I am trying to optimalize my code as much as possible. In my code at some point I have several prefix scans to perform. The arrays are of size up to ~4000 each, and in given iteration they have the same size. In short code looks something like this:
while (some_condition) {
[...]
prefixSum(array1,size);
prefixSum(array2,size);
prefixSum(array3,size);
prefixSum(array4,size);
prefixSum(array5,size);
prefixSum(array6,size);
[...]
}
prefixSum is a host function which then calls 1 kernel if array is smaller than 512 or more kernels for bigger arrays.

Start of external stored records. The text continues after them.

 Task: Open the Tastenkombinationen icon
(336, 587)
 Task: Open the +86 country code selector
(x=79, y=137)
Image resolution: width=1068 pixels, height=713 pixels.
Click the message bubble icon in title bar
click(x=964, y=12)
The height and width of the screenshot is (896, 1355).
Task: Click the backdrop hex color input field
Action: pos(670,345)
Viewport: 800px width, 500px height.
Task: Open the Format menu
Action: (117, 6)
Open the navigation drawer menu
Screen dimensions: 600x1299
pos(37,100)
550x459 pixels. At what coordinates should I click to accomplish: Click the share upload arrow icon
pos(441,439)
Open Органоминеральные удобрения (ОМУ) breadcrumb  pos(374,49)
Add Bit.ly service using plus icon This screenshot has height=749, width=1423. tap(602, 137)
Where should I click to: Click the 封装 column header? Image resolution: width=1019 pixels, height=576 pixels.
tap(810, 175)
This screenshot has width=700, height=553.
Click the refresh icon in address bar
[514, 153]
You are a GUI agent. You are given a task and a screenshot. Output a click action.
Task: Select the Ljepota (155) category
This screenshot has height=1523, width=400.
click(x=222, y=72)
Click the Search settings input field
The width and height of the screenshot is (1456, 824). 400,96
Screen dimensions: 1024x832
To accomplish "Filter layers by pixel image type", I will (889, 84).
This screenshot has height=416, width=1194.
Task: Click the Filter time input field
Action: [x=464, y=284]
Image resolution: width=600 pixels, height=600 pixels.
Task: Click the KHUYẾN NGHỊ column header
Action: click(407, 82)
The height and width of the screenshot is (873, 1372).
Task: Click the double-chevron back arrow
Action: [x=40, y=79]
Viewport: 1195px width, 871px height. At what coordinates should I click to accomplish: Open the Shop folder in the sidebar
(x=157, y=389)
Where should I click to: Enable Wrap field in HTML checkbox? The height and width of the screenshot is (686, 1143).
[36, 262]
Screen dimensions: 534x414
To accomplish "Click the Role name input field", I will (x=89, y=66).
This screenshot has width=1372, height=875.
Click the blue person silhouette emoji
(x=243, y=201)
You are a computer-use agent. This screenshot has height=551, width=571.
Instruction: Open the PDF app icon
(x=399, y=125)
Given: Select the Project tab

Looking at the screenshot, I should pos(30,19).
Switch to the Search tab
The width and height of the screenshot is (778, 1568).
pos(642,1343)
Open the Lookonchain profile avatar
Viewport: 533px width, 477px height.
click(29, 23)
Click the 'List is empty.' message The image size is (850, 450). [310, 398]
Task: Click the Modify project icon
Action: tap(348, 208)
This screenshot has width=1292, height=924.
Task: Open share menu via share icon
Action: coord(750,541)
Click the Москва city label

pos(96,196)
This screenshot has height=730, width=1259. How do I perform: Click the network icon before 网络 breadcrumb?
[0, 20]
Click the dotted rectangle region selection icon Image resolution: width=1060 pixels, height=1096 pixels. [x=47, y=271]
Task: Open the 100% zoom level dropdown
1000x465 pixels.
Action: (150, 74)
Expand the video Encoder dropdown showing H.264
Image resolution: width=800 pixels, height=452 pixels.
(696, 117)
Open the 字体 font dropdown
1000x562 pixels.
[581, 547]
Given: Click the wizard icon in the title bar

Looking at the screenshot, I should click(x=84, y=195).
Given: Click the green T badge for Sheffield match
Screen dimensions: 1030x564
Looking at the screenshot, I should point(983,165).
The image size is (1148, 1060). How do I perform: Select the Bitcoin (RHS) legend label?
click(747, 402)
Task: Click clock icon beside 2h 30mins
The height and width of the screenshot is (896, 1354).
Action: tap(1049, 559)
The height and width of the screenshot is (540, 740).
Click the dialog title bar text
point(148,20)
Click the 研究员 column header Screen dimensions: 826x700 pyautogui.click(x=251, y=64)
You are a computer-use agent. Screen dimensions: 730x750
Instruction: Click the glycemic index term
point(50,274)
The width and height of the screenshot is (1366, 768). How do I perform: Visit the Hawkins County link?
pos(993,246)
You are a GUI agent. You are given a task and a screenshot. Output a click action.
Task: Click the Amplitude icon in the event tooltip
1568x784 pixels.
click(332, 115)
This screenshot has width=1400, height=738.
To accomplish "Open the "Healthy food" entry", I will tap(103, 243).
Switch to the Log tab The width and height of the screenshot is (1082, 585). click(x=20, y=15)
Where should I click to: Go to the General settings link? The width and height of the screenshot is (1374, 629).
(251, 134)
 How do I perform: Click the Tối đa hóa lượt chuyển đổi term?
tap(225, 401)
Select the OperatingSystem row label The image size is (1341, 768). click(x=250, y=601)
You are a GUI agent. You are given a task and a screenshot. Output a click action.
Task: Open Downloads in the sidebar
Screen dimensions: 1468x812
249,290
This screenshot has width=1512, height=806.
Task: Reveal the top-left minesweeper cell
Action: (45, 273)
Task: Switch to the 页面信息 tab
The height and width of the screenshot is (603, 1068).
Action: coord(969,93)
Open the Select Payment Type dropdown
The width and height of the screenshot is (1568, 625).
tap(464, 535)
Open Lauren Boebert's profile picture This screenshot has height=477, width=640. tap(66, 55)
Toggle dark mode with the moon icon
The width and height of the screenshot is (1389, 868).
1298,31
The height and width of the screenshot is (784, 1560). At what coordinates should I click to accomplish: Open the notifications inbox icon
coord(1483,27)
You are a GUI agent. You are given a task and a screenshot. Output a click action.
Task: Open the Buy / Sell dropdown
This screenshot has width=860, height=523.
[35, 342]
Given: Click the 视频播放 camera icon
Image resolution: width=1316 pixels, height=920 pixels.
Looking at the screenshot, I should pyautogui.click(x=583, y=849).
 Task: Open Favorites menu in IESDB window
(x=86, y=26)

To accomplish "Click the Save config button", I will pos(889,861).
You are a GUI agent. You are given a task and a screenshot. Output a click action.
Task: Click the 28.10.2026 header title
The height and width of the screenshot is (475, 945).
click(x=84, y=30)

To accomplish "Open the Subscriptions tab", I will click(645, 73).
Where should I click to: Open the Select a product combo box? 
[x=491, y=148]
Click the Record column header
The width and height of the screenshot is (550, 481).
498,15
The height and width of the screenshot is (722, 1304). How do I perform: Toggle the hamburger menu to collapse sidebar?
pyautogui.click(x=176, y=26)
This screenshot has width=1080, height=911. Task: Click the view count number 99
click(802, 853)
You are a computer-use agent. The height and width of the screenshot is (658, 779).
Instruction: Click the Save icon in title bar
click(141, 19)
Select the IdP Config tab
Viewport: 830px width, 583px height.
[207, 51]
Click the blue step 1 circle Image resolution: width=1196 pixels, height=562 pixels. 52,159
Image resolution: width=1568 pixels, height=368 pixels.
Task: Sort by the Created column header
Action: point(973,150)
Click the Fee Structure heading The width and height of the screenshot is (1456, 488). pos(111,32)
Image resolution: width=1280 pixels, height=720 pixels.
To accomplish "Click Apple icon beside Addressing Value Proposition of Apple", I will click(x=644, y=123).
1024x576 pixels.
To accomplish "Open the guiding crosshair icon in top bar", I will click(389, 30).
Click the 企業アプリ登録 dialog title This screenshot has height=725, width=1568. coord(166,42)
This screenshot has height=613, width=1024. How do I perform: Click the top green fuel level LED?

According to profiler, each kernel of prefix sum takes about 4 microseconds to compute, but there are over 16 microseconds wasted for calling the kernel. Then I thought, how about writing one kernel which would perform the same operation on two arrays at once:
while (some_condition) {
[...]
prefixSum2(array1,array2,size);
prefixSum2(array3,array4,size);
prefixSum2(array5,array6,size);
[...]
}
This way I reduce number of kernel calls, and each of them has more work to do before it ends. As expected I saved some time, so I implemented a 6-way prefix sum to reduce the time even more:
while (some_condition) {
[...]
prefixSum6(array1,array2,array3,array4,array5,array6,size);
[...]
}
This time however execution time was much much longer than even in the first example. I re-run the program several times to have consistent time readings, even restarted my computer.
So my question is why? how? and what can I do about it?
One could ask, why do I care about those few microseconds? Note that my prefixSum call is in a loop, which is repeated several times and those small overheads sum up in my code considerably. That’s why I do care.